━━━ Given passage ━━━

State v. Joyner, 297 N.C. 349, 356, 255 S.E.2d 390, 395 (1979) (The trial court properly denied the defendant's motion to dismiss charges on acting in concert theory.). Our Supreme Court reasoned:
        Where the state seeks to convict a defendant using the principle of concerted action, that this defendant did some act forming a part of the crime charged would be strong evidence that he was acting together with another who did other acts leading toward the crimes' commission. That which is essentially evidence of the existence of concerted action should not, however, be elevated to the status of an essential element of the principle. Evidence of the existence of concerted action may come from other facts. It is not,therefore, necessary for a defendant to do any particular act constituting at least part of a crime in order to be convicted of that crime under the concerted action principle so long as he is present at the scene of the crime and the evidence is sufficient to show he is acting together with another who does the acts necessary to constitute the crime pursuant to a common plan or purpose to commit the crime.

Id. at 356-57 (emphasis in original and supplied); see State v. Johnson, 164 N.C. App. 1, 13, 595 S.E.2d 176, 183 (2004) (Evidence sufficient to show the defendant acted in concert to commit robbery with a dangerous weapon when he and two co-defendants planned to rob someone by having the unarmed defendant frighten the victims, but the co-defendant instead menaced the victims with a shotgun, and the defendant took the victims' money.); see also State v. Erlewine, 328 N.C. 626, 637, 403 S.E.2d 280, 286 (1991) (Under the theory of acting in concert, upon which the jury was instructed, if two or more persons join in a purpose to commit a crime, each person is responsible for all unlawful acts committed by the other persons as long as those acts are committed in furtherance of the crime's common purpose.).
    Constructive presence is not determined by the defendant's actual distance from the crime; the accused simply must be near enough to render assistance if need be and to encourage the actual perpetration of the crime. State v. Wiggins, 16 N.C. App. 527, 531, 192 S.E.2d 680, 682 (1972). Thus, the driver of a “get-away” car may be constructively present at the scene of a crime although stationed a convenient distance away. Id. at 530, 192 S.E.2d at 682-83; see State v. Lyles, 19 N.C. App. 632, 636, 199 S.E.2d 699, 702 (The defendant driver of “get-away” car was “present” at scene of crime even though he was waiting in trailer park located 100 feet behind store being robbed.), cert. denied, 284 N.C. 426, 200S.E.2d 662 (1973); but cf. State v. Buie, 26 N.C. App. 151, 154, 215 S.E.2d 401, 404 (1975) (The defendant not constructively present where he arranged for others to steal tools from a sawmill, and, in response to actual participants' telephone call to the defendant's nearby home, picked up and drove participants away from scene of crime.).

━━━ Dataset records ━━━

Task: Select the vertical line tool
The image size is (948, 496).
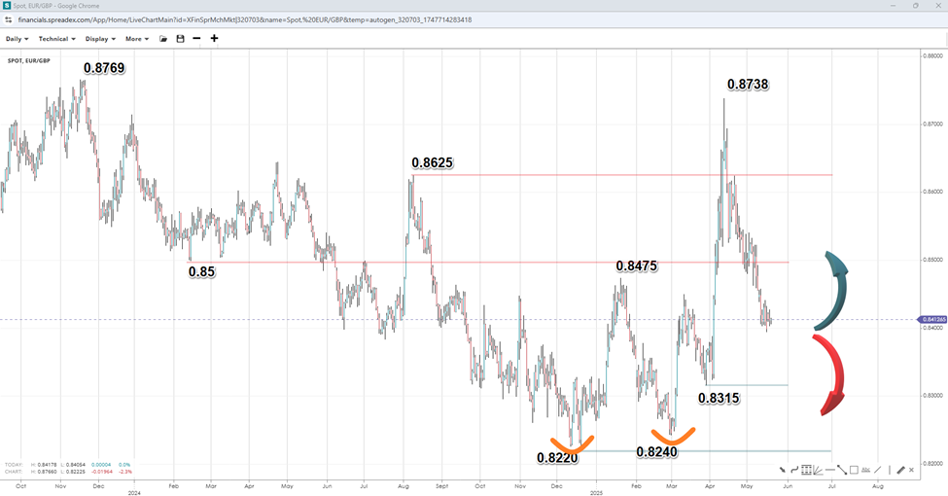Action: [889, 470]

━━━
━━━ Dataset records ━━━

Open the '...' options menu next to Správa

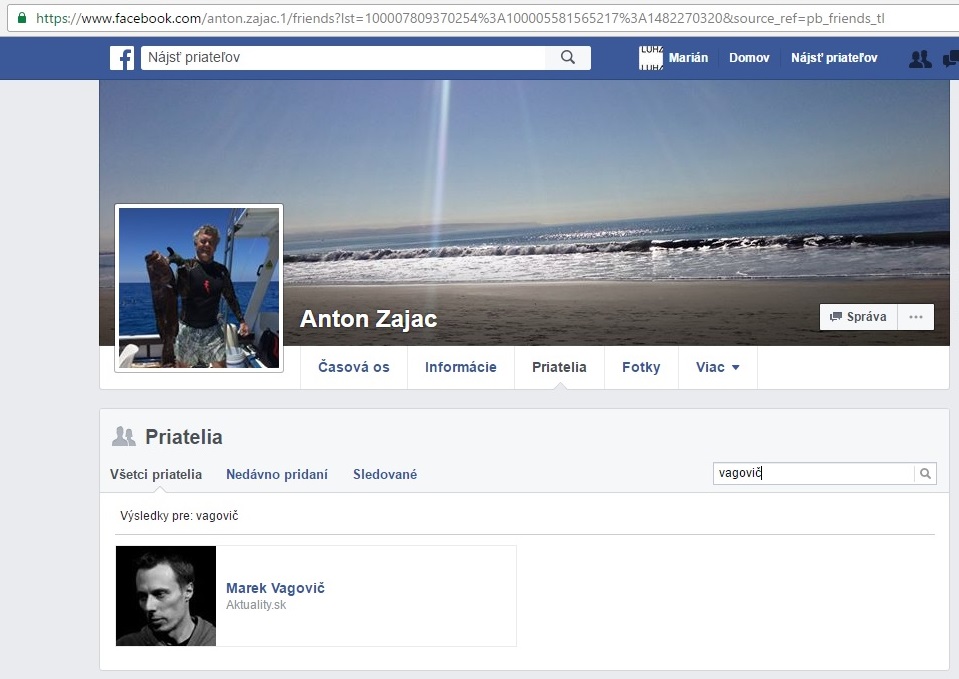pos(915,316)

━━━
━━━ Dataset records ━━━

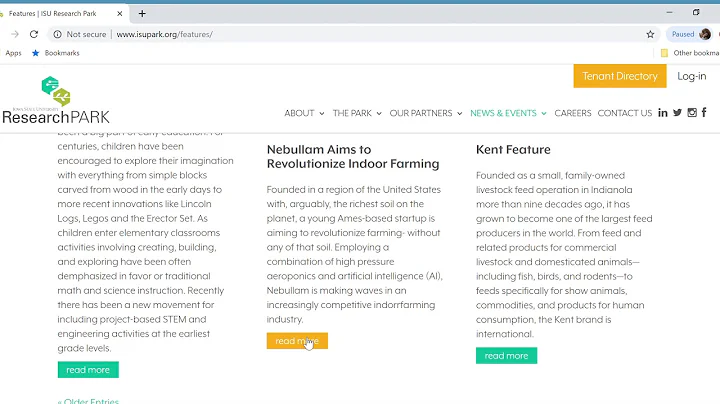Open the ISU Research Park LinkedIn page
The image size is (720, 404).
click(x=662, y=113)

━━━

Required actions:
A - In the passage on acting in concert, where was the get-away driver in State v. Lyles waiting while the store was robbed?
B - Could you render the listing from the line with "Open the ISU Research Park LinkedIn page" up to and including the line with "click(x=662, y=113)" as a numbered list, with the pictures left out?
The listing and the passage on acting in concert are unrelated material.

Task responses:
A - In a trailer park located 100 feet behind the store being robbed.

B -
1. Open the ISU Research Park LinkedIn page
2. The image size is (720, 404).
3. click(x=662, y=113)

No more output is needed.